Lost in Transmission?
Lost in Translation
(written & directed by Sofia Coppola)
Critics have been exceptionally kind to Sofia Coppola's Lost in Translation. I was anxious to see it and, I have to admit, was a teensy bit disappointed.
The premise is a simple Brief Encounter between Bob (Bill Murray), an aging actor whose days of stardom are far behind him, and Charlotte (Scarlett Johansson), a recently married young philosophy graduate -- both are pondering where their life is at, both are lonely and alienated in a city they don't know -- and that's about it.
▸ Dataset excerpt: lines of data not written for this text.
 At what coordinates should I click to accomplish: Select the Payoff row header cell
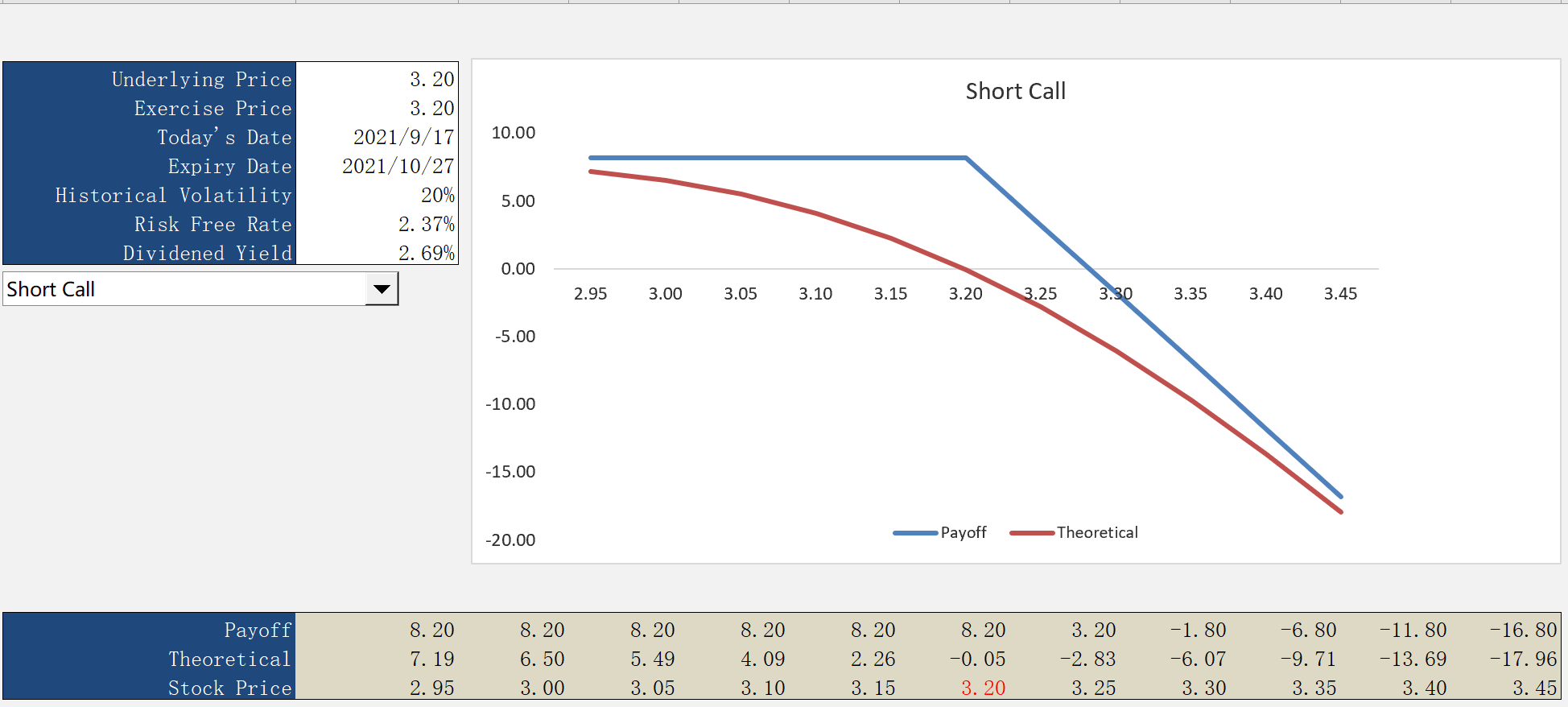pyautogui.click(x=150, y=630)
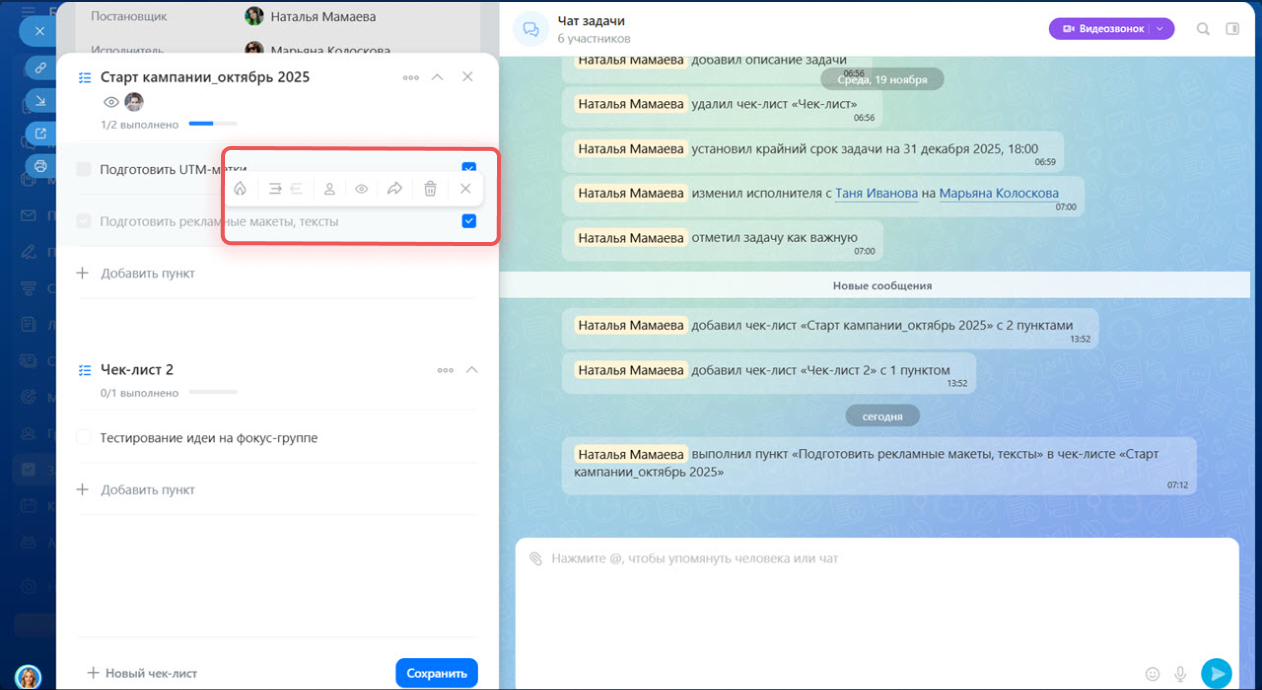This screenshot has height=690, width=1262.
Task: Click the paperclip attach icon in chat
Action: click(x=535, y=558)
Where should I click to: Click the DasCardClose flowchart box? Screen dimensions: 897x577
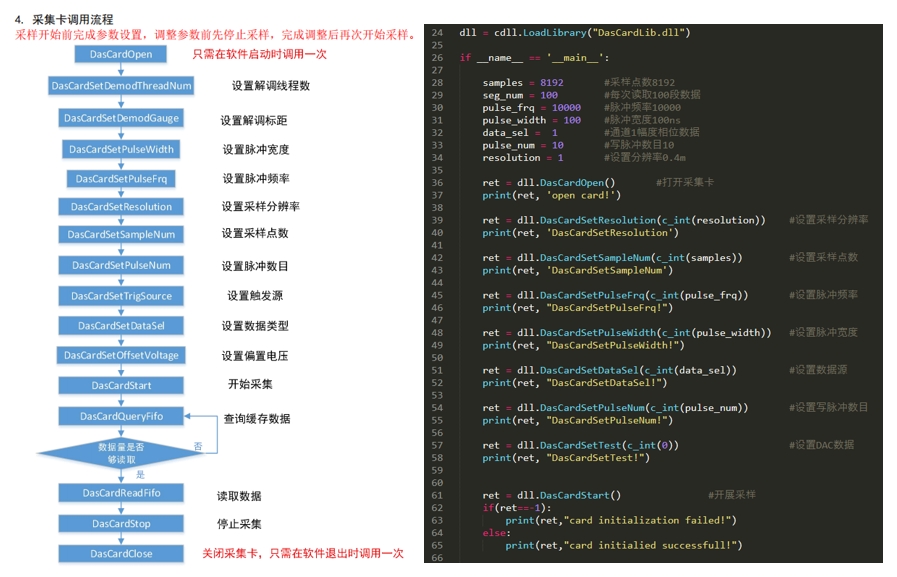pos(121,554)
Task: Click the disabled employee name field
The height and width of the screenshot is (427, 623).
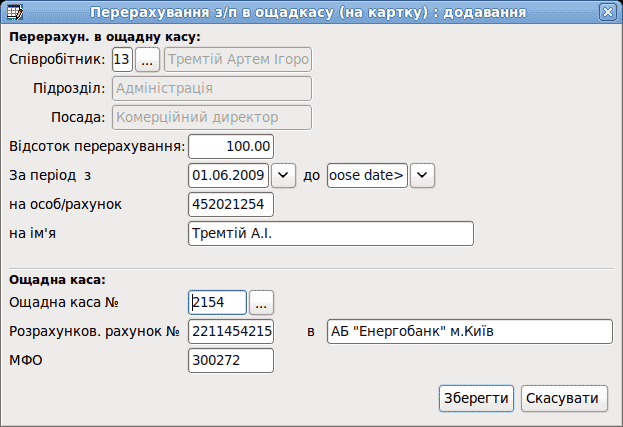Action: pos(238,60)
One might wonder whether it's possible to make a mainstream film essentially without plot, where realism triumphs: I would tend to hope so. I've seen many non-mainstream films that have even less plot, notably Baraka (Ron Fricke), a wordless image-fest which this film often resembled. Where I think Lost in Translation failed was in portraying Tokyo -- the city is never more than a backdrop (magnificent, alien), its inhabitants reduced throughout to a running joke. Neither Charlotte nor Bob ever make any effort to engage with it, even when a minor accident forces them to visit a local hospital. That's all very well, and I get it that they're alienated, Americans abroad, really I do, but it means that the film might as well be set in a parking lot -- and two hours of desultory conversation in a parking lot doesn't make an enjoyable film.
Thus said, the cinematography's superb: it's an exceptionally well photographed parking lot. The acting from both leads is solid (it would have to be, or else the audience would surely have walked out halfway though), and Anna Faris does a good job in a bit part as a dumb blonde actress. There are several funny moments (Bob's wife fedexing him a box of carpet samples was my favourite).
I just really don't quite get what the fuss is about?